EXERCISE AIM –
Please output every record below exactly as written, leaving out any pictures.

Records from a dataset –
+===+
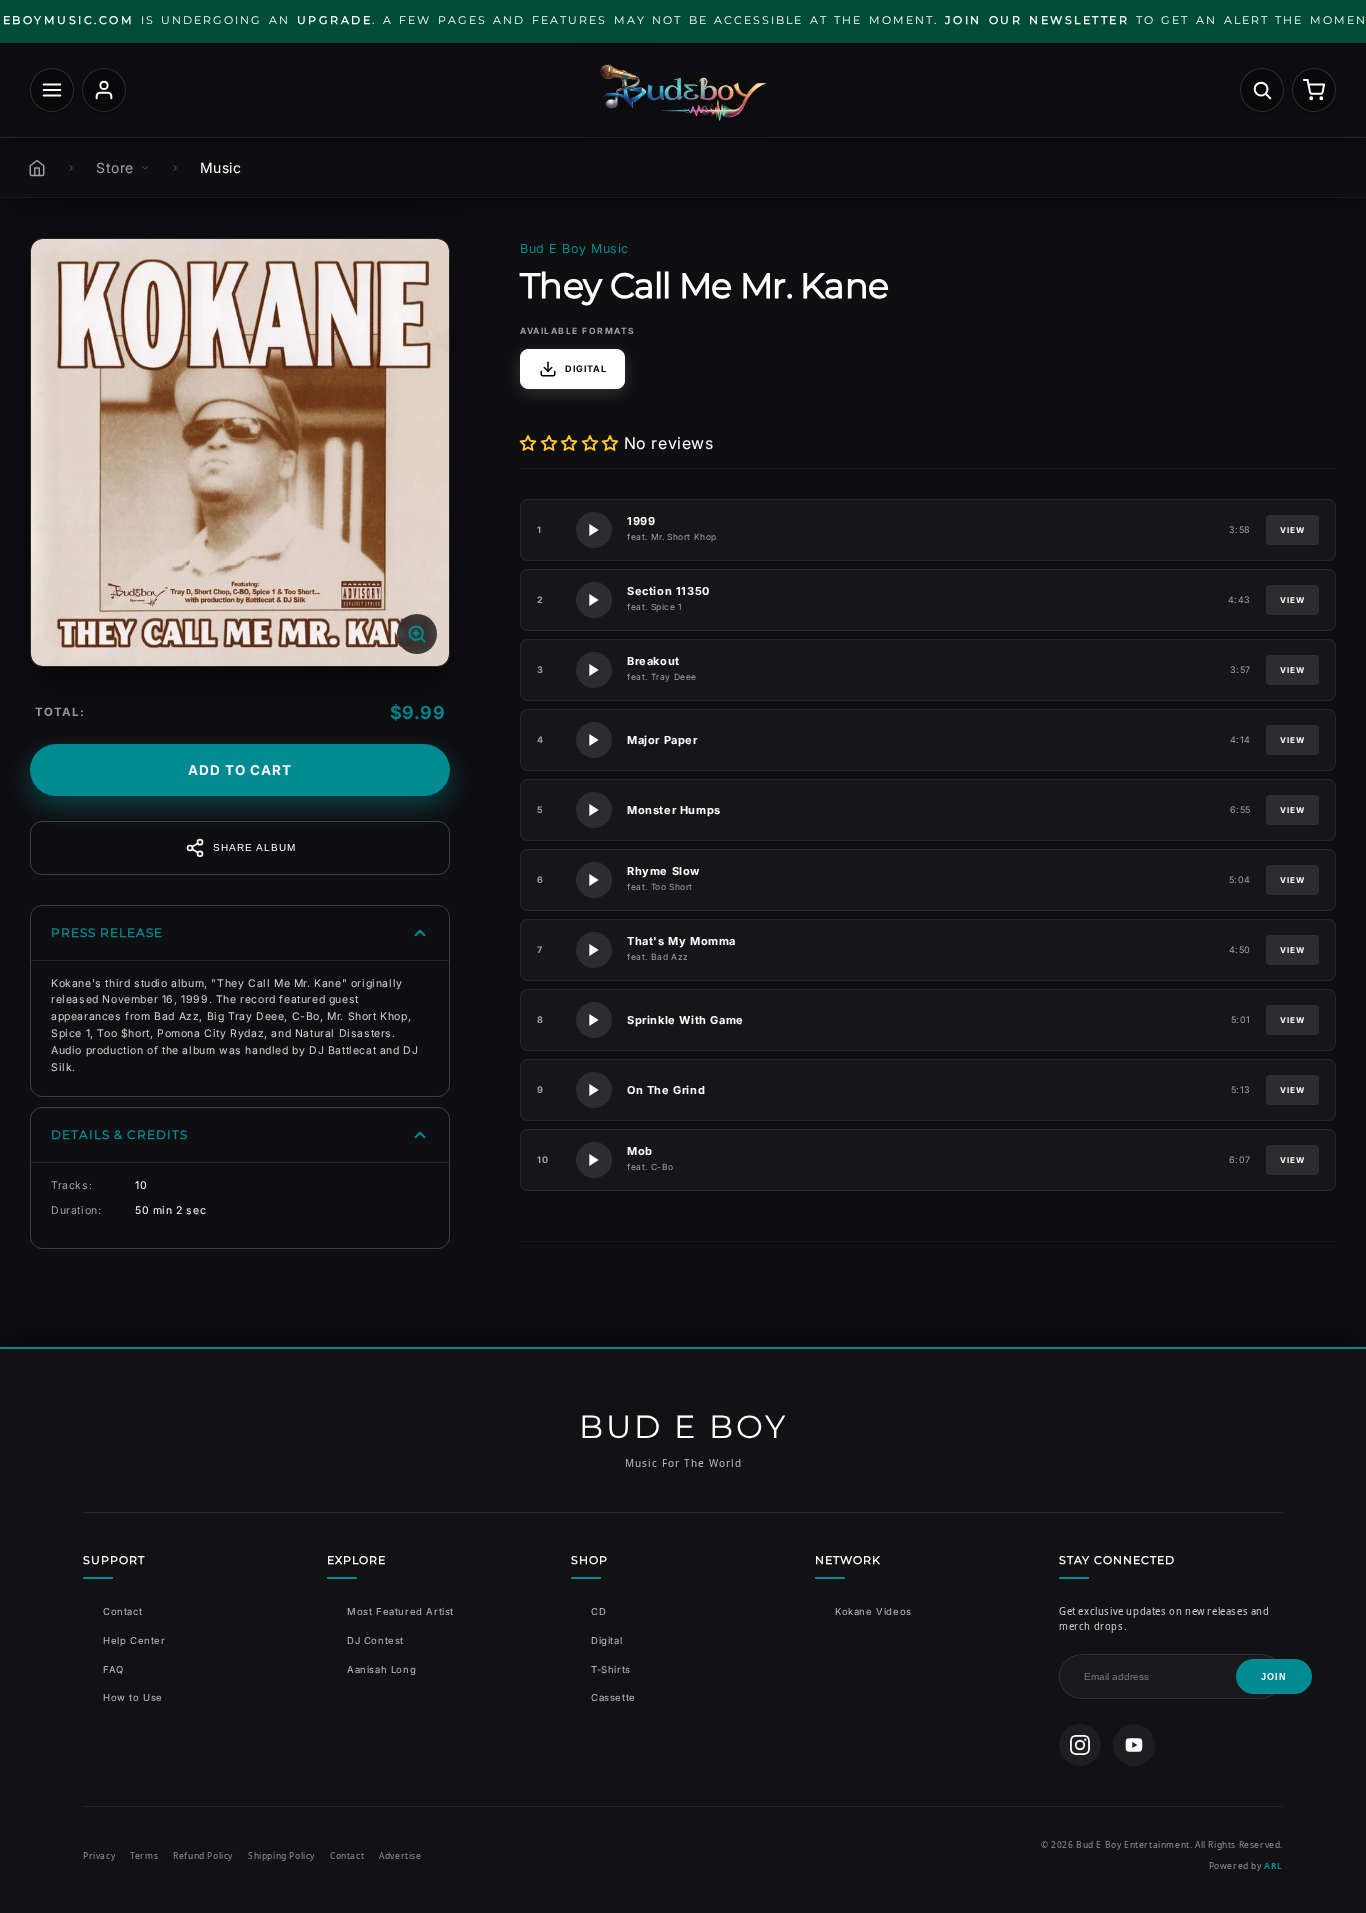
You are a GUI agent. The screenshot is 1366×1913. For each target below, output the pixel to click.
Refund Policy (203, 1855)
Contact (122, 1611)
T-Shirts (611, 1669)
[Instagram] (1080, 1745)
+===+
EXERCISE OUTPUT –
You are a GUI agent. The screenshot is 1366×1913. For each target below, output the pixel to click.
Refund Policy (203, 1855)
Contact (122, 1611)
T-Shirts (611, 1669)
[Instagram] (1080, 1745)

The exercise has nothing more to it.